The task:
Check every line of the following material for the word "accomplish", then say how many have it, with no other words.

Material for this exercise:
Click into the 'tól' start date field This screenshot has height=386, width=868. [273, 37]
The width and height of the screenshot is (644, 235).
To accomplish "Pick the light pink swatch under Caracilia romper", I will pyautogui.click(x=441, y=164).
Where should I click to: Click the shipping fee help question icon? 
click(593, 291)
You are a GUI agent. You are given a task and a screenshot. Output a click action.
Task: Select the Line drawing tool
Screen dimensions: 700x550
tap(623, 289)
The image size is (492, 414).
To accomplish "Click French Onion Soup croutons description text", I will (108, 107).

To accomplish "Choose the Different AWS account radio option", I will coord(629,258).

...

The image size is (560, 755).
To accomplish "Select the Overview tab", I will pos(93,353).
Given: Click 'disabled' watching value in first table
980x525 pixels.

Finished exercise:
4